In 1989, he participated in the photography month of Paris with an exhibition on Japan.

He did not continue exhibiting until November 2008, with an exhibition on the Surmas at the Galerie Xavier Nicolas

From 2010, when he finally left the press, he devoted himself to his personal projects and has exhibited since then. In 2010, at the Espace Pierre Premier in Serbia, he had an exhibition with his partner Catherine Painvin

In October 2013 at the Galerie du Passage of Paris, Voge had an exhibition titled "Sumos " and "Arbres en Aubrac l’hiver " in which he photographed during his partnership with Catherine Painvin. In August 2014, Voge had another exhibition titled "La Namibie" at the Urs von Unger Gallery in Saanen, Gstaad. In 2015, Voge had an exhibition titled "Ombre et Lumière" in Brazil for the APCd Foundation of Marly, Switzerland.
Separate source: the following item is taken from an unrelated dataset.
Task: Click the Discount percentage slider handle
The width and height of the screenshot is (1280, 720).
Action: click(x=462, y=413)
He then had another exhibition called "Vision d'Iran" in the Galerie Chevalier of Paris, France. Voge also had an exhibition titled "Iconic Diary" at the 6t6 Art Gallery in Miami Beach, Florida (U.S.).
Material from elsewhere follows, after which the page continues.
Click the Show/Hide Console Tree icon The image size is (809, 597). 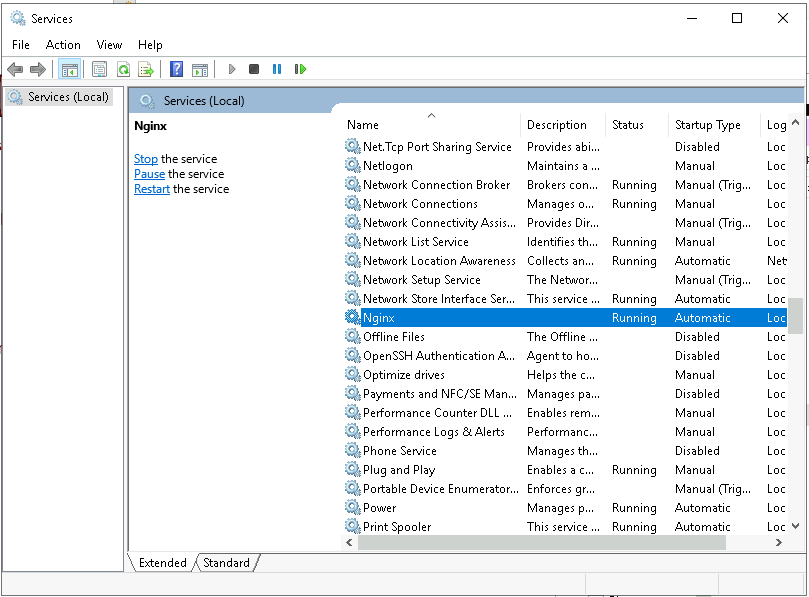coord(69,69)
In 2015, he met and partnered with Anna Alexis Michel on the photographic project "The Meringue Project » " which talks about female sexuality using a meringue.Together, they also undertook the development and dissemination of its archives as a tribute to the great figures of the second half of the twentieth century.
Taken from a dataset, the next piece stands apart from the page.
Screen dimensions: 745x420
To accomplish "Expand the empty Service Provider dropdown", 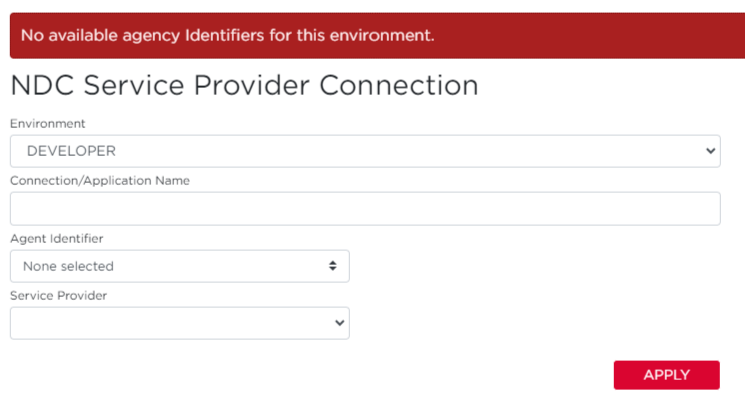I will click(x=180, y=323).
== Awards and recognition ==
- Voge and Anna Alexis Michel won the photo competition "Building Bridges to End FGM" by l’ONG End FGM with their photo "Endless Beauty". In January 2016, this photo was exhibited at the Esplanade Solidarnösc in the European Parliament of Brussels.

== Publications ==
- "Figures d'Europe" Éditions de la Martiniere 1992

== Exhibitions ==
- 1989 Photo of the Month - Solo Exhibition "Les Japonais" » AGF - Paris (France).
- 1992 Figures d'Europe - Following the publication of the book "Figures d'Europe" at the Editions de la Martinière Solo exhibition AGF - Paris (France) .
- 2008 Solo Exhibition "les Surmas" - Galerie Xavier Nicolas - Paris (France)
- 2010 Exhibition « Interview with Catherine Painvin
- 2013 Solo Exhibition "Les Sumos" and " Aubrac en Hiver " - at the Galerie du passage of Pierre Passebon - Paris (France) (virtual visit of the Galerie Aubrac+Sumo)) (lecture on book "Sumo")
- 2014 Solo Exhibition "Namibie" - at the Galerie Urs von Unger - Saanen Gstaad (Switzerland) (virtual visit)
- 2015 Collective Exhibition at Festival Kolga Tbilisi Photo (Géorgie) (Exhibition catalog )
- 2015 (From June 18 to September 19) Black and White Photos "Paranapiacaba"; Collective Exhibition "Hors Piste" for APCd Fondation (formerly called ILFORD) - Marly - Fribourg (Switzerland) (link APCd).
- 2015 (From November 7 to 22) " Vision d'Iran » -" part of PHOTO SAINT GERMAIN in the Galerie Chevalier - Paris (France).
- 2015 (From November 1 to the 30th) "Iconic Diary]" at the 6t6 Art Gallery MIAMI BEACH (U.S.).
- 2015 (From December 1 to the 31st) "The Meringue Project" at the 6t6 Art Gallery MIAMI BEACH (U.S.).
- 2015 Video Installation "The Meringue Project".